Given instruction
Copy out all of the lines below, requests included, and add 70 to every coordinate in the answers. Leave the pictures out.

Stored records

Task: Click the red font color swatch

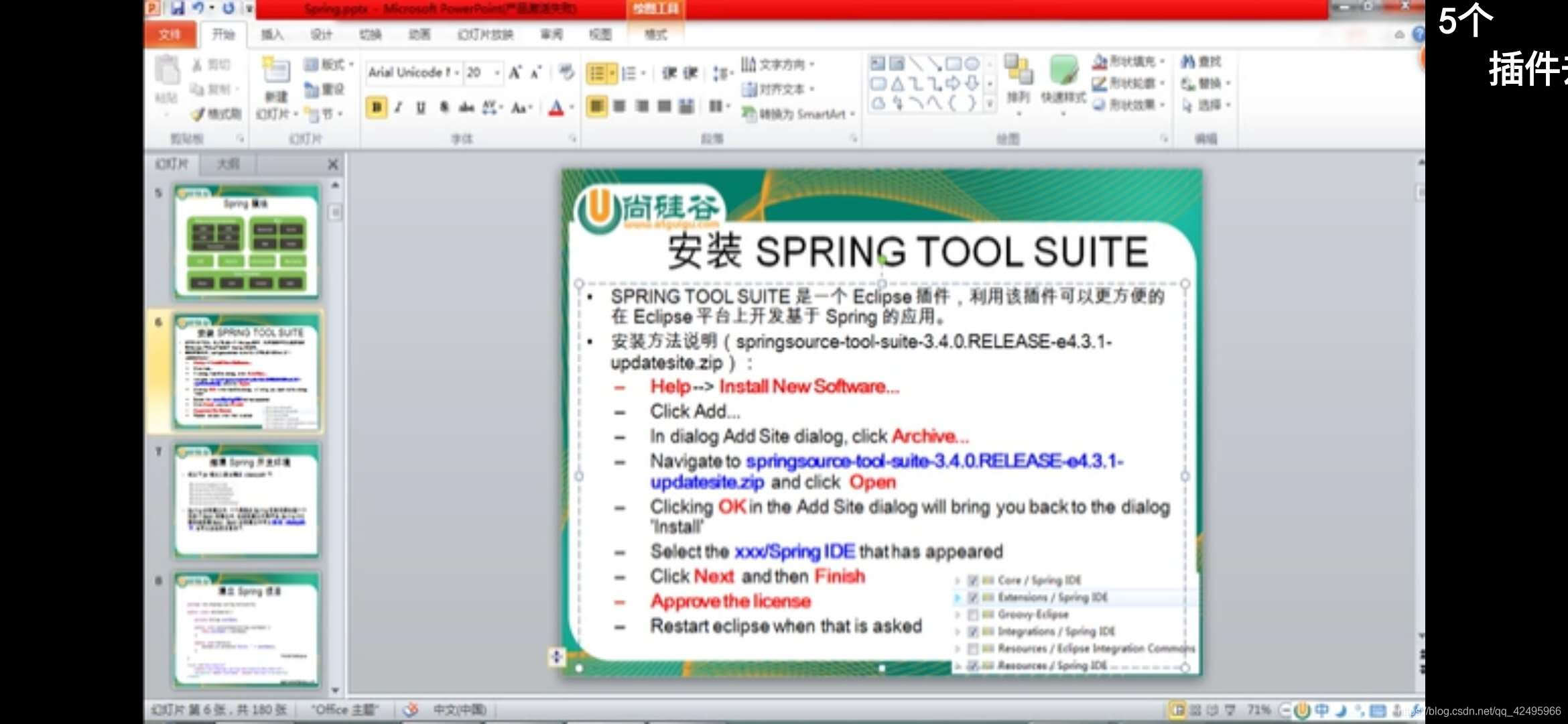Action: click(x=556, y=108)
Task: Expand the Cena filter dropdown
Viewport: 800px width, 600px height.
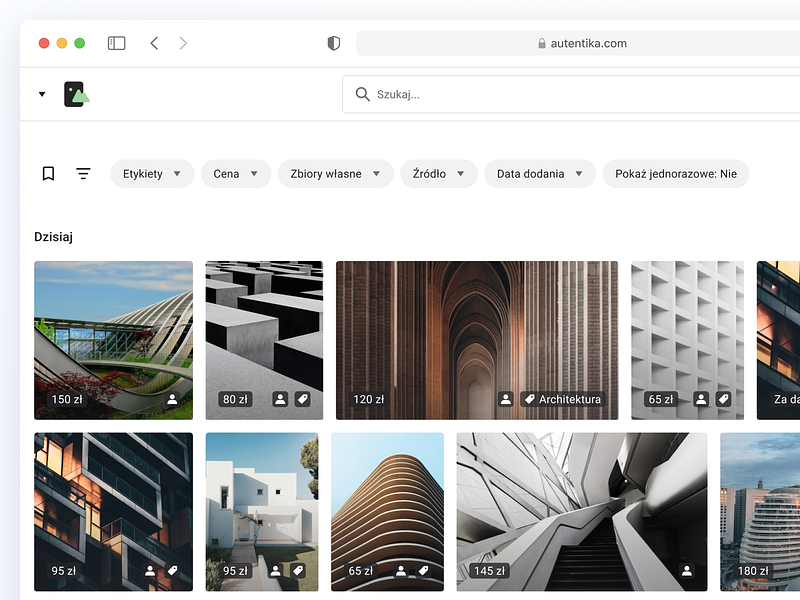Action: pos(236,173)
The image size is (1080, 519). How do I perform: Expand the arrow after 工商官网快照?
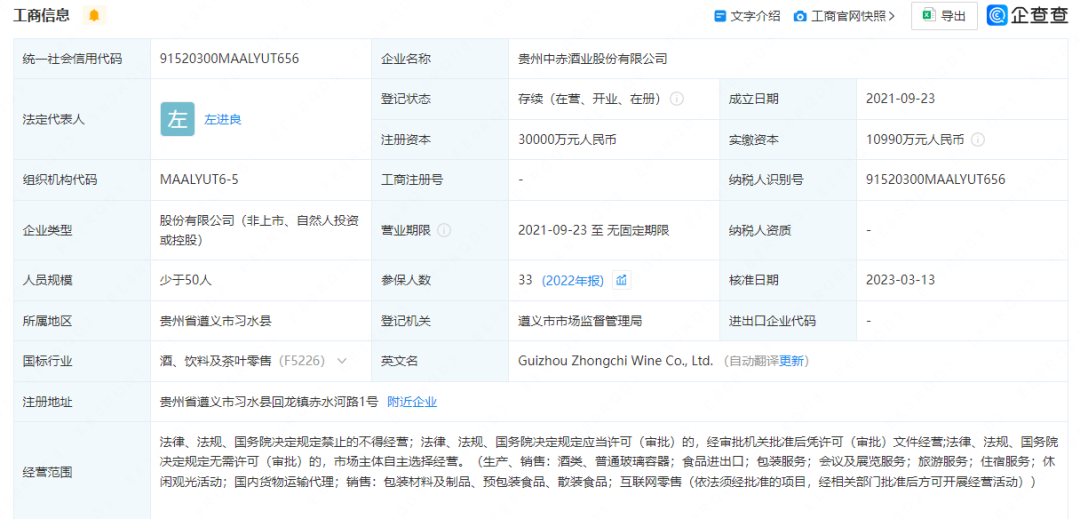pos(891,16)
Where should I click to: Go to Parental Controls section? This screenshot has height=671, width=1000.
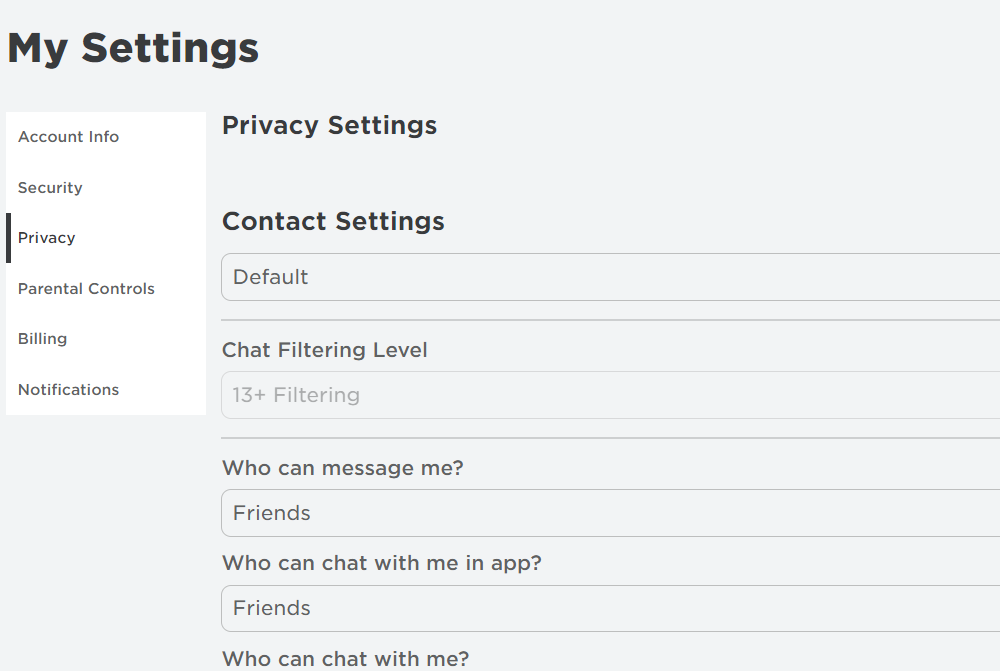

Written answer
Task: Click the red font color swatch

Action: click(x=626, y=178)
Task: Expand the Cena filter dropdown
Viewport: 800px width, 600px height.
Action: pos(306,243)
The image size is (1080, 519). How do I perform: Expand the arrow after 工商官网快照?
pos(961,86)
Where should I click to: Go to Parental Controls section? This screenshot has height=671, width=1000.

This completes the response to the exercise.